* **Task instructions**: Please give back, word for word, only the lines starting at the one containing "711x980 pixels." and ending at the one containing "Click item-3 Lorem ipsum dolor sit" within the material below.

* **Input**:

┄┄┄┄┄┄

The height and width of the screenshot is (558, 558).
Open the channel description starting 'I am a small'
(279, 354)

┄┄┄┄┄┄

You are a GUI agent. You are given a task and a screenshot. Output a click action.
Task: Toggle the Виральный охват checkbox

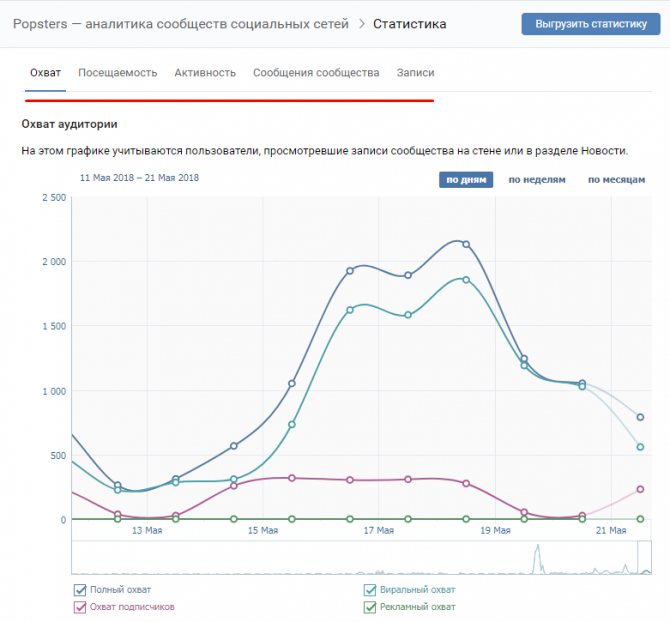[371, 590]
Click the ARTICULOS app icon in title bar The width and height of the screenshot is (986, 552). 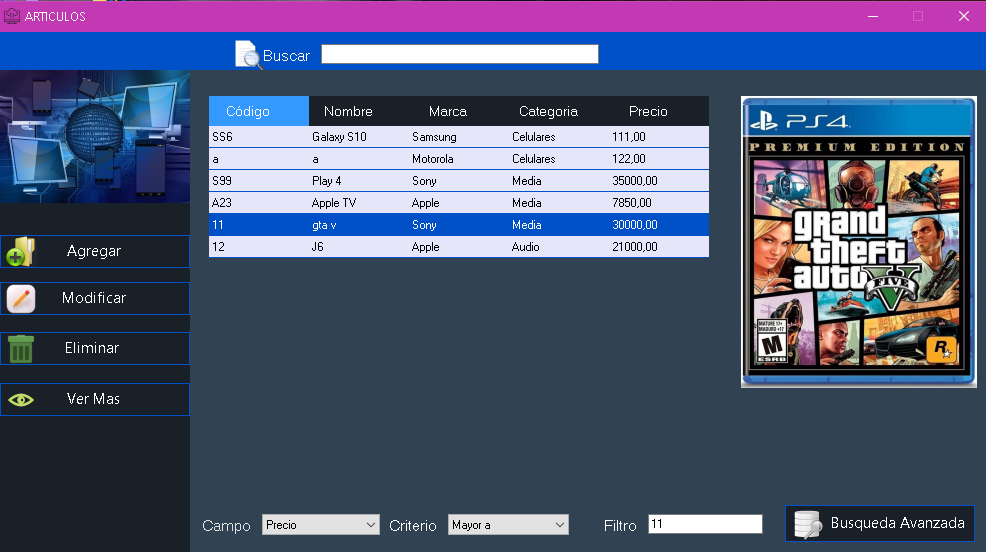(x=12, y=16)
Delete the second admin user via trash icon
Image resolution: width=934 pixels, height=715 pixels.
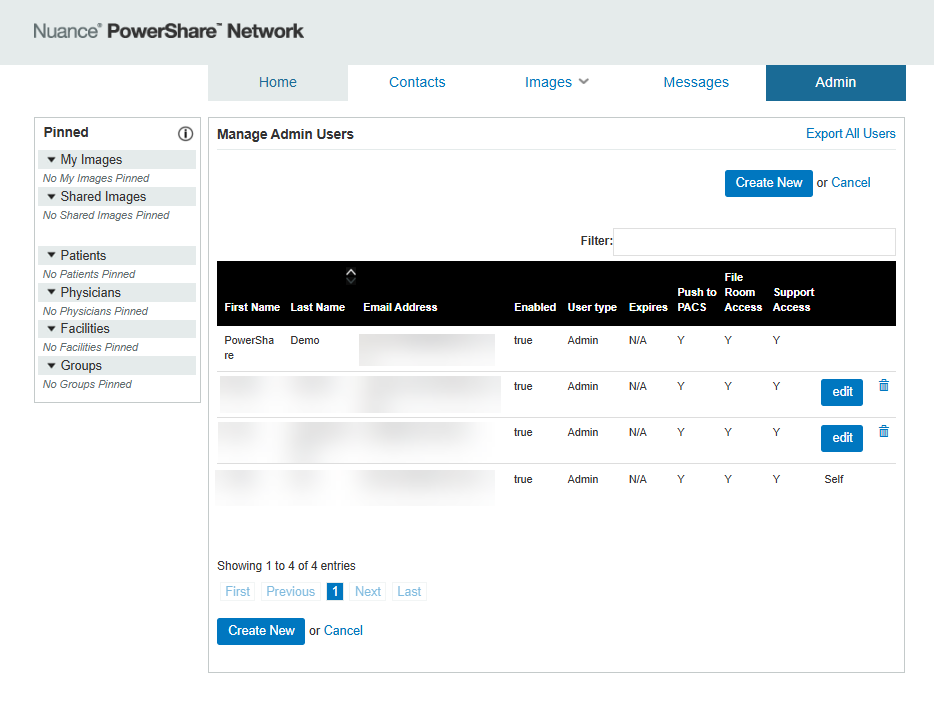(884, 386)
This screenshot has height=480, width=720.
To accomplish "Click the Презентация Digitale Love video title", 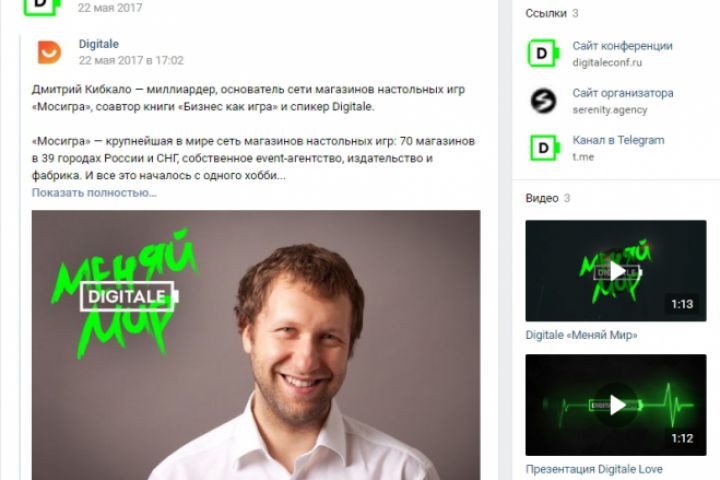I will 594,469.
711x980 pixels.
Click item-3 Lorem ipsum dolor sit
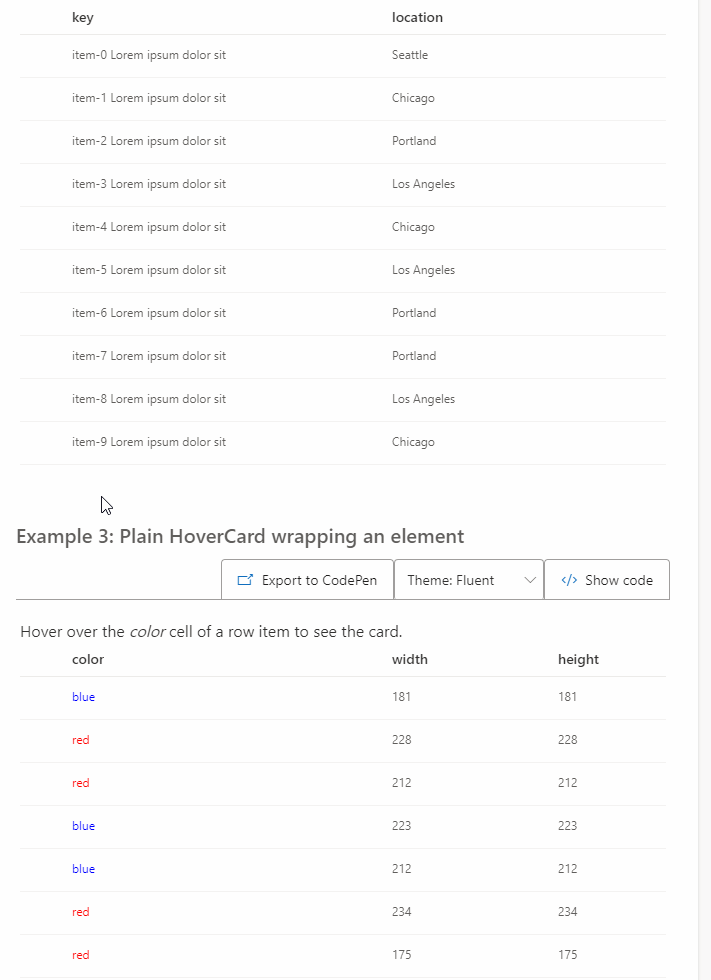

┄┄┄┄┄┄

* **Your response**:
711x980 pixels.
Click item-3 Lorem ipsum dolor sit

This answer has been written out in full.